Category Archives: beer style

Tasted!: 4 Hoppy Ales, 20 Words Each

I’ve a backlog of beers to review – not a bad thing, I’ll admit, but one that occasionally requires an unconventional approach. As a long-time admirer of Jim Anderson’s “back in the day” haiku beer reviews, I thought it might be interesting to see how brief I could be while still expressing the essential characters of four very different, but similarly styled beers. Hence the following…

(Beers listed in order of alcohol content. New Glarus alcohol content based upon what is listed at and, and really New Glarus, why not list the strength of your beers?)

New Glarus Hearty Hop (6.1% abv; USA): A meticulously crafted IPA, expressive rather than aggressive, and so quite quaffable. Session beers CAN be over 4%!

De Molen Vuur & Vlam (6.2%; Netherlands): When the foam finally subsides, canned peaches and apricots give way to grapefruit and dry walnut. Lovely segue of flavours.

Cameron’s Rye Pale Ale (6.6%; Canada): Smelling almost like rye bread without the breadiness, the rye notes barely survive an onslaught of peppery, citrus peel hoppiness.

Yeastie Boys Digital IPA (7%; New Zealand): NZ hops are pineappley in nose and flavour, from tropical fruitiness to back end bitterness. Harmony in a digital age.


Filed under beer reviews, beer style, tasted

Styles & Why They Do/Don’t Matter

Beer styles. God, but I’m tired of debating them. It’s gotten so we can’t even speak of something so simple as a “session beer” without some people getting the britches bunched up in apoplectic rage over the bar being set too high, or low. Certain folk want to quantify and categorize every last little ale or lager; others are free and easy and don’t really mind if you just call it “beer” and sod the stylistic nonsense.

Me, I’ll admit to freely vacillating between the two poles over the years, but more recently I’ve been steadily shifting away from categorization. Here’s why.

→ **WRITTEN REQUEST 1**:
Transcribe the beer post verbatim between "New Glarus Hearty" and "a digital age.", inclusive.

→ **DATASET**:
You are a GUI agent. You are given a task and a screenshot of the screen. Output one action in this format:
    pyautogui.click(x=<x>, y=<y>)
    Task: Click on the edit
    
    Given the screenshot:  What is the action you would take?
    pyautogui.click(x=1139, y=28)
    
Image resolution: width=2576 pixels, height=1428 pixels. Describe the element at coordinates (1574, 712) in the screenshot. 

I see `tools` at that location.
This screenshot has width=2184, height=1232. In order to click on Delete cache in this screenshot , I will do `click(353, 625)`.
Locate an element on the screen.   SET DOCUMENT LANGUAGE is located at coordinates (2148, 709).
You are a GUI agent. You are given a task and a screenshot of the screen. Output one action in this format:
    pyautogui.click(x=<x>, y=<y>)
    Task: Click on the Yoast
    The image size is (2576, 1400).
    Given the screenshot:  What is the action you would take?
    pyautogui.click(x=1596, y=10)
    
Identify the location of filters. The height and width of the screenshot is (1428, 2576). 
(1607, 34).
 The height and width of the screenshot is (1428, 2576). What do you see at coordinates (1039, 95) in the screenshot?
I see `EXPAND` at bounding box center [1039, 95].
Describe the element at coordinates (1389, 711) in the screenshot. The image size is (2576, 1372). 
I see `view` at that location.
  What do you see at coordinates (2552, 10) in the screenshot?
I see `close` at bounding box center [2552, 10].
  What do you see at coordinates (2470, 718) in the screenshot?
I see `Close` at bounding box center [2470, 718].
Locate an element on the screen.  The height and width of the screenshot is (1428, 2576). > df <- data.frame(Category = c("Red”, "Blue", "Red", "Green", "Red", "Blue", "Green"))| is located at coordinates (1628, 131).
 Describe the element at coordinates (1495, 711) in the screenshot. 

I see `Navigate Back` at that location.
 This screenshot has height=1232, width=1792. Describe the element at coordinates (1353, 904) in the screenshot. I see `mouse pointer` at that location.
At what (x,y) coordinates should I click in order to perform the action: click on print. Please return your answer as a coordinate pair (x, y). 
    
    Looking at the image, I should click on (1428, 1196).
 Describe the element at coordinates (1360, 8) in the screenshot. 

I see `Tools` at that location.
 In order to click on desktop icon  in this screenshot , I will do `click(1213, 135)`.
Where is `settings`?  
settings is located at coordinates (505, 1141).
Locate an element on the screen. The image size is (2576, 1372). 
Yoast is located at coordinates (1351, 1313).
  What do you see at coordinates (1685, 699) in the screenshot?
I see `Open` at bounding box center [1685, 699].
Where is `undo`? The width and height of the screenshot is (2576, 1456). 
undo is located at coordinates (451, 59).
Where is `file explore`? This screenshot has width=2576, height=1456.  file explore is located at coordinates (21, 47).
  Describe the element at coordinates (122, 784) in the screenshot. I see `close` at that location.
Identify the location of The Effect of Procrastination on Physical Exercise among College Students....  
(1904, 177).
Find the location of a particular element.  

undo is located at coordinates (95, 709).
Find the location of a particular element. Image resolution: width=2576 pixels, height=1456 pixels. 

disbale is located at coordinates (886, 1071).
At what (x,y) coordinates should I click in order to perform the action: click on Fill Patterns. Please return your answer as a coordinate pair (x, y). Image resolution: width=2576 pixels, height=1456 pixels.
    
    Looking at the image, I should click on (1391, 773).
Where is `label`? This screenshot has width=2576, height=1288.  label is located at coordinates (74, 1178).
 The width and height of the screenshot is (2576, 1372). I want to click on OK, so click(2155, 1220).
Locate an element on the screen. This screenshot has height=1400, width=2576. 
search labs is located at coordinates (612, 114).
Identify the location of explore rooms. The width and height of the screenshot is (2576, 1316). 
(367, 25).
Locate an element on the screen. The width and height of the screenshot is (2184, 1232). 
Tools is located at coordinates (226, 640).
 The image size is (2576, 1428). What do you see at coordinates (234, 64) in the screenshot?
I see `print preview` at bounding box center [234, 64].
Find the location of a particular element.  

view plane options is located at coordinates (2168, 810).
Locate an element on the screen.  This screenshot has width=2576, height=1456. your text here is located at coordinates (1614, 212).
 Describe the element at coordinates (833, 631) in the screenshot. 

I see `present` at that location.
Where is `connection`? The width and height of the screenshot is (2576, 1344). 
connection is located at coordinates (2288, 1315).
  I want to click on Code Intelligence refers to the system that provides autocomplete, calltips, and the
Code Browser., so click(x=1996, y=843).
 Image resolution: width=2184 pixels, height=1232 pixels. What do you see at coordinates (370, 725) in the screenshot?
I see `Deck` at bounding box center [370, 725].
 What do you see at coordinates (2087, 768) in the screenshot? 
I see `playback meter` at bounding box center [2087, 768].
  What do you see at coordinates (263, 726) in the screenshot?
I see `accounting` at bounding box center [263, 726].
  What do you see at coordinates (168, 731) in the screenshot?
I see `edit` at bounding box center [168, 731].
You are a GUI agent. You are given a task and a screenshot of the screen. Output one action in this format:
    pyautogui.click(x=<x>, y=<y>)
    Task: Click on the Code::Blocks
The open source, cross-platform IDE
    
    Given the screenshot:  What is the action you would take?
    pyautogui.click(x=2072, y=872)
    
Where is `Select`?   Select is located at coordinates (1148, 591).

→ **WRITTEN REQUEST 2**:
Rename "GUI agent" to "interface agent" in the records from their first line through the line containing "This screenshot has width=2184, height=1232.", inclusive, and leave everything else unchanged. Return only those lines.

→ **SOLUTION 1**:
New Glarus Hearty Hop (6.1% abv; USA): A meticulously crafted IPA, expressive rather than aggressive, and so quite quaffable. Session beers CAN be over 4%!

De Molen Vuur & Vlam (6.2%; Netherlands): When the foam finally subsides, canned peaches and apricots give way to grapefruit and dry walnut. Lovely segue of flavours.

Cameron’s Rye Pale Ale (6.6%; Canada): Smelling almost like rye bread without the breadiness, the rye notes barely survive an onslaught of peppery, citrus peel hoppiness.

Yeastie Boys Digital IPA (7%; New Zealand): NZ hops are pineappley in nose and flavour, from tropical fruitiness to back end bitterness. Harmony in a digital age.

→ **SOLUTION 2**:
You are a interface agent. You are given a task and a screenshot of the screen. Output one action in this format:
    pyautogui.click(x=<x>, y=<y>)
    Task: Click on the edit
    
    Given the screenshot:  What is the action you would take?
    pyautogui.click(x=1139, y=28)
    
Image resolution: width=2576 pixels, height=1428 pixels. Describe the element at coordinates (1574, 712) in the screenshot. 

I see `tools` at that location.
This screenshot has width=2184, height=1232. In order to click on Delete cache in this screenshot , I will do `click(353, 625)`.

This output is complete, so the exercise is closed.